A torn dinghy sits in the dunes on November 26, 2021, in Wimereux, Pas-de-Calais, France, where a boat accident in the English Channel claimed at least twenty-seven lives Wednesday evening. (Thierry Monasse / Getty Images)
On Wednesday evening, twenty-seven people, including three children, died by drowning in the English Channel. It was the single greatest loss of life in the channel since the International Organization for Migration began collecting data in 2014 — surpassing the drowning last year of a Kurdish-Iranian family, including a fifteen-month-old child later found on the Norwegian coast. The tragedy comes days after a charity appears to have been pressured into pulling out of supporting migrants in Calais, France, by a government bent on making political capital by attacking Channel migrants.
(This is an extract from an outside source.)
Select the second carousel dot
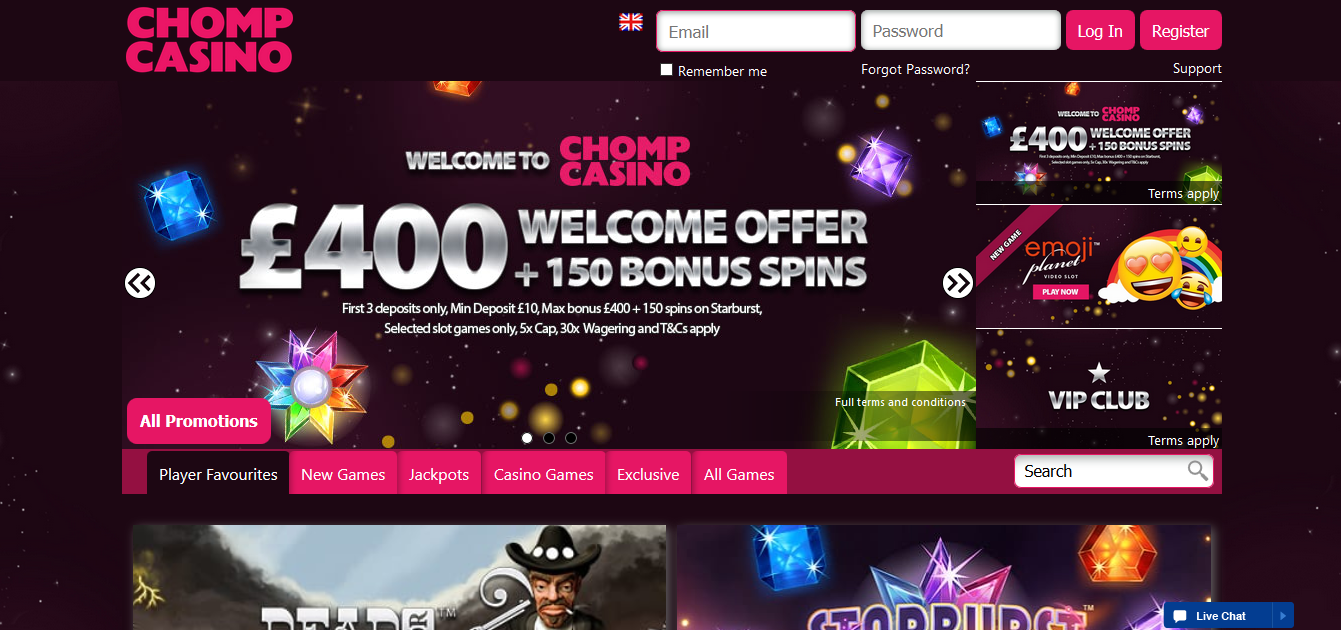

On the same day, a boat containing around four hundred people began taking on water in the Mediterranean. When monitors raised the alarm, the Libyan Coast Guard — a close partner in the European Union’s efforts to prevent migration — was reported by the refugees on board the sinking vessel to have opened fire on them. Even the following day, after several on board were reported dead, no rescue mission had been mounted, though Tunisian authorities eventually intervened.
These were not isolated cases. In three separate incidents last week, people seeking safety drowned en route to the Canary Islands. In Poland, the body of a teenage Syrian was laid to rest in a small cemetery. He died in a forest patrolled by thousands of police and troops combing the country’s border with Belarus.